Adapun manfaat dari kegiatan takhrij al hadits sangat banyak sekali
diantaranya:
1. Memperkenalkan sumber-sumber hadits, kitab-kitab asal dimana suatu
hadits berada beserta ulama yang meriwayatkannya.
2. Dapat menambah perbendaharaan sanad hadits melalui kitab-kitab yang
dirujuknya. Semakin banyak kitab asal yang memuat suatu hadits semakin
banyak pula perbendaharaan sanad yang kita miliki.
3. Dapat memperjelas keadaan sanad.
4. Dapat memperjelas kualitas suatu hadits dengan banyaknya riwayat.
5. Dapat memperjelas periwayat hadits yang samar. Dengan adanya takhrij
kemungkinan dapat diketahui nama periwayat yang sebenarnya secara
lengkap.
6. Dapat menghilangkan keragu-raguan dan kekeliruan yang dilakukan oleh
periwayat.
7. Dapat memperjelas waktu dan tempat turunnya hadits, dan lain-lain.

Dengan demikian melalui kegiatan takhrij al hadits, peneliti dapat


mengumpulkan berbagai sanad dari sebuah hadits dan juga dapat
mengumpulkan berbagai redaksi dari sebuah matn hadits.

Metode Takhrij Hadits

Sebelum seseorang melakukan takhrij suatu hadits, terlebih dahulu ia harus


mengetahui metode atau langkah-langkah dalam takhrij sehingga akan
mendapatkan kemudahan-kemudahan dan tidak ada hambatan. Pertama
yang perlu di maklumi adalah bahwa teknik pembukuan buku-buku hadits
yang telah dilakukan para ulama dahulu memang beragam dan banyak sekali
macam-macamnya.

Diantaranya ada yang secara tematik, pengelompokan hadits didasarkan


pada tema-tema tertentu seperti kitab Al- Jami Ash-Shahih li Al-Bukhori dan
sunan Abu Dawud. Diantaranya lagi ada yang didasarkan pada huruf
permulaan matan hadits diurutkan sesuai dengan alphabet Arab seperti
kitab Al-Jami Ash-Shaghir karya As-Suyuthi dan lain-lain.

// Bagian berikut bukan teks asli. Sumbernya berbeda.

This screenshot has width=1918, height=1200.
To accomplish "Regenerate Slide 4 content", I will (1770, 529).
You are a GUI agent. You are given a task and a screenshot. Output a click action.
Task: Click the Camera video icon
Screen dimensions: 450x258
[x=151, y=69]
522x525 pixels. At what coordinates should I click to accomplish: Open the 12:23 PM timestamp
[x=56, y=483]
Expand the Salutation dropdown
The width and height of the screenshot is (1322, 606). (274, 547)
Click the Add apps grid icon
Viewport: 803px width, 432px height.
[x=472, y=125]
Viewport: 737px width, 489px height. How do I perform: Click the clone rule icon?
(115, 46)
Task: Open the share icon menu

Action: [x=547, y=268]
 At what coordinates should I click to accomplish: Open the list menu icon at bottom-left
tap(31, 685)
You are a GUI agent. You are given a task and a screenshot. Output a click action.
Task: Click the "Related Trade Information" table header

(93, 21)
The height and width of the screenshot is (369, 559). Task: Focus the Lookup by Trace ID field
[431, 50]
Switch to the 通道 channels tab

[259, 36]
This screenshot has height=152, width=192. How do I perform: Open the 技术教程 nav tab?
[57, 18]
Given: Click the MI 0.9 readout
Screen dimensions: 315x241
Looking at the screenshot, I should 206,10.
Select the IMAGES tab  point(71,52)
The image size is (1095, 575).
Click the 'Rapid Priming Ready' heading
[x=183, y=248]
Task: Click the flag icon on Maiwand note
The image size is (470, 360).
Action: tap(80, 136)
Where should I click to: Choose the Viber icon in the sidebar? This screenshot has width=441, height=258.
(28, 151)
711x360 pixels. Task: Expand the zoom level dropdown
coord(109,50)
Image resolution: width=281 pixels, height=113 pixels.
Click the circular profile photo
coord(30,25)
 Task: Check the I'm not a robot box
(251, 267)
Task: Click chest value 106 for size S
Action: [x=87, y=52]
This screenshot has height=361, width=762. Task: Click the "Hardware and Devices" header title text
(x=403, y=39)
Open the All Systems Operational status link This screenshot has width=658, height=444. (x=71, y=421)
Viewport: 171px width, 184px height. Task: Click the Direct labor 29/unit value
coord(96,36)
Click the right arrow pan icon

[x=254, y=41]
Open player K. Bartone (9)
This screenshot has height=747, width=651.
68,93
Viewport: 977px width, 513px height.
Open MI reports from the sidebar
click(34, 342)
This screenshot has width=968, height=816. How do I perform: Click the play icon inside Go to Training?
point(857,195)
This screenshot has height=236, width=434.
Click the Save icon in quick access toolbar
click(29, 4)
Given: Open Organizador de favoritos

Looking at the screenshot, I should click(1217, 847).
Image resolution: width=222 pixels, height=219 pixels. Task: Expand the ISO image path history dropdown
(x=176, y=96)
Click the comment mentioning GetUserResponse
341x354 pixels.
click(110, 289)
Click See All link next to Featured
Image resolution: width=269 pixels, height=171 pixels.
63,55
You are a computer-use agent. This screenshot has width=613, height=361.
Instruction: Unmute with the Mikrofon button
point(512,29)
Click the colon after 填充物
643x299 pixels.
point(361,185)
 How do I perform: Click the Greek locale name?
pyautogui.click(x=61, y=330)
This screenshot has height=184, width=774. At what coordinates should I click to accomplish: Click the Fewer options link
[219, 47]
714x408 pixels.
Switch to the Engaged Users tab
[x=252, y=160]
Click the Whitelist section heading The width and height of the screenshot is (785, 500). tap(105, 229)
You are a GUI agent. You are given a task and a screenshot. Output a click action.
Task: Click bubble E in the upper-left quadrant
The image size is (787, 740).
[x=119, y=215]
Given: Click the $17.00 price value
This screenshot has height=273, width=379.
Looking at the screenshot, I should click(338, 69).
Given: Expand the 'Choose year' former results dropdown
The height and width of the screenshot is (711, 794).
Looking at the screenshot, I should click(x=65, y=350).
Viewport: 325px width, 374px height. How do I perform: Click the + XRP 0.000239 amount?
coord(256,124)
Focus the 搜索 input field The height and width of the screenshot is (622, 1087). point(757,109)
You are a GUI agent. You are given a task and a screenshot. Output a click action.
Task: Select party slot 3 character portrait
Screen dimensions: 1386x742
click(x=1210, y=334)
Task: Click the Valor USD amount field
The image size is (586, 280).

Semua itu dilakukan oleh para ulama dalam rangka memudahkan umat
Islam untuk mengkajinya sesuai dengan kondisi yang ada. Karena banyaknya
teknik dalam pengkodifikasian buku hadits, maka sangat diperlukan
beberapa metode takhrij yang sesuai dengan teknik buku hadits yang ingin
diteliti.

Paling tidak ada 5 metode takhrij dalam arti penulusuran hadits dari sumber
buku hadits yaitu takhrij dengan kata (bi al-lafdzi), Takhrij dengan tema (bi
al-maudhui), takhrij dengan permulaan Matan (bi Awwal al-matan), takhrij
melalui sanad pertama (bi ar-rawi al-a’la), dan takhrij melalui pengetahuan
tentang sifat khusus atau sanad hadits.
Dalam tulisan ini akan dilakukan takhrij hadits dengan menggunakan dua
metode yaitu:
1. metode takhrij al-hadis melalui kata (lafal) pada matan hadis.
(kitab yang digunakan mu’jam mufahrasy li alfaz al-hadis).
2. takhrij al-hadis melalui awal kata (lafal) pada matan hadis,
(kitab yang digunakan al-jami al-shagir).